═════ TRECHO DO TEXTO ═════

Recebendo O POVO em seu apartamento, o ator e diretor Haroldo Serra, aos 83 anos, ensina: "Eu acho que quando você quer fazer, você faz onde você estiver". Haroldo soma mais de 60 anos dedicados à arte, sempre compartilhados com a esposa Hiramisa e a família. Na matéria de 25 anos atrás, ele apontava: "Teatro é difícil de fazer em qualquer parte do mundo. Se fosse difícil só aqui, isso teria me estimulado a sair do Estado".

 

Mesmo com dificuldades, que fazem parte do jogo artístico, Haroldo destaca que o reconhecimento que o grupo adquiriu nessas décadas nunca foi estímulo para deixar o Estado, mas sim para repercutir o teatro feito aqui para além de quaisquer fronteiras. "Como a Comédia foi um grupo que sempre teve muito destaque, ela teve muitas oportunidades de se apresentar fora. Em encenações que fizemos no Rio, repercutimos na Europa e fomos convidados especiais (de um evento) no Porto. Muito sucesso para o Ceará", destaca Haroldo.

═════ LINHAS ═════

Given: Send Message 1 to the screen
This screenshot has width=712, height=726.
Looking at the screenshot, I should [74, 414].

═════
═════ LINHAS ═════

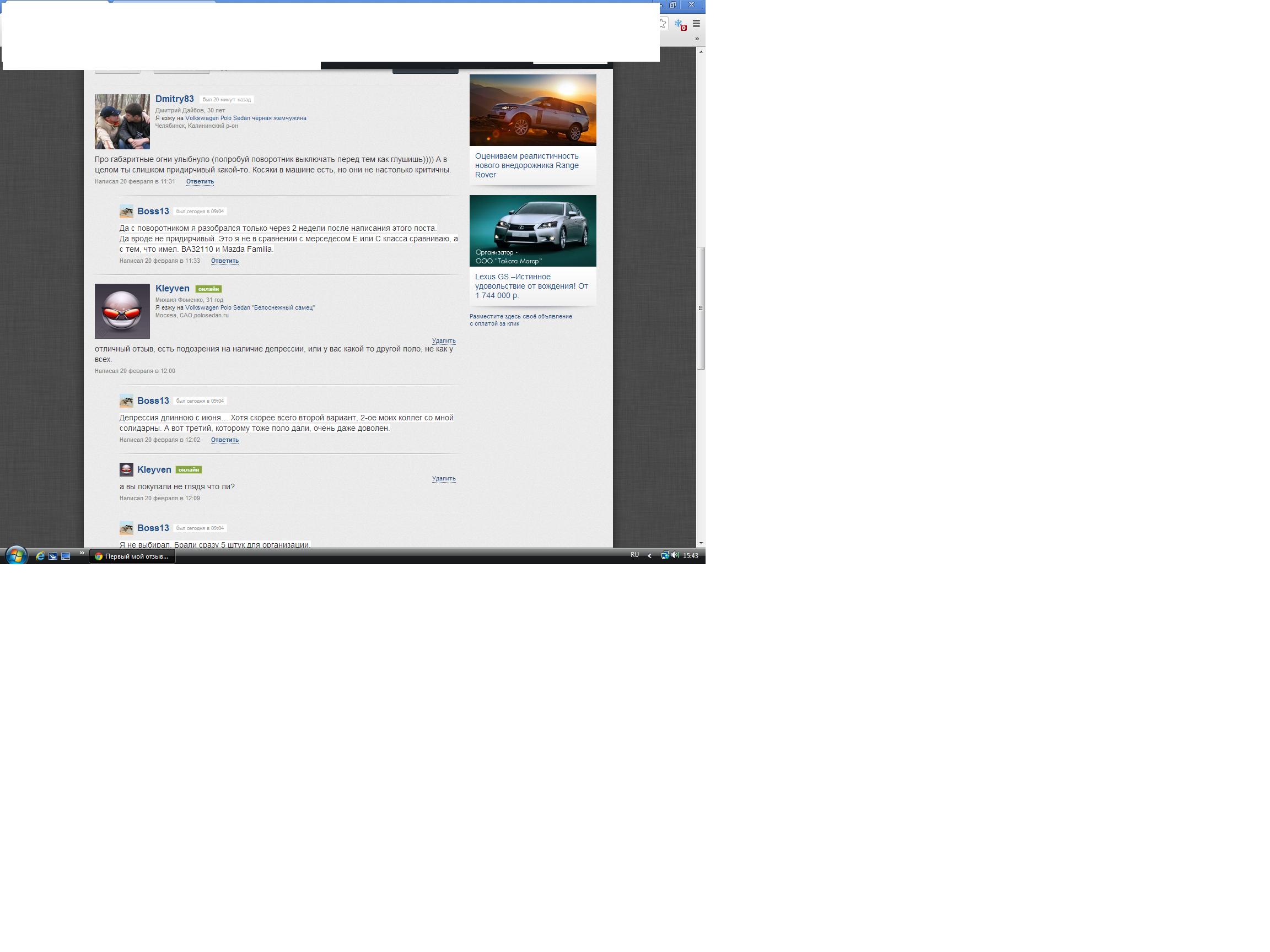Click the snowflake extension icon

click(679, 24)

═════

**QUESTÃO BREVE A:**
Responda com base no texto sobre Haroldo Serra:
(i) Quantos anos tem Haroldo Serra?
(ii) Com quem ele sempre compartilhou os anos dedicados à arte?
(iii) Em que cidade a Comédia esteve como convidada especial de um evento?
**QUESTÃO BREVE B:** Você pode prolongar o texto sobre Haroldo Serra a partir do ponto em que ele termina?
Os dados não têm relação com o texto sobre Haroldo Serra.

**RESPOSTA ESCRITA A:**
(i) 83 anos.
(ii) Com a esposa Hiramisa e a família.
(iii) No Porto.

**RESPOSTA ESCRITA B:**
 

A repercussão dos cearenses, no final das contas, se revela uma repercussão do próprio Ceará. "A gente permaneceu aqui com muita consciência. Alguns grupos que gostariam de ter nome nacional achavam que tinham que estar fora para repercutir. A Comédia Cearense foi criada com a pretensão, inclusive, de divulgar o autor cearense", contrapõe. Tal trabalho era feito através da Revista da Comédia, que trazia em cada exemplar um trabalho de um autor local. "De repente, um texto de um cearense passava a ser conhecido nacionalmente, com vários grupos pedindo permissão para encená-los. A gente permitia, porque, na realidade, o que a gente queria era divulgar o cearense", enaltece o diretor.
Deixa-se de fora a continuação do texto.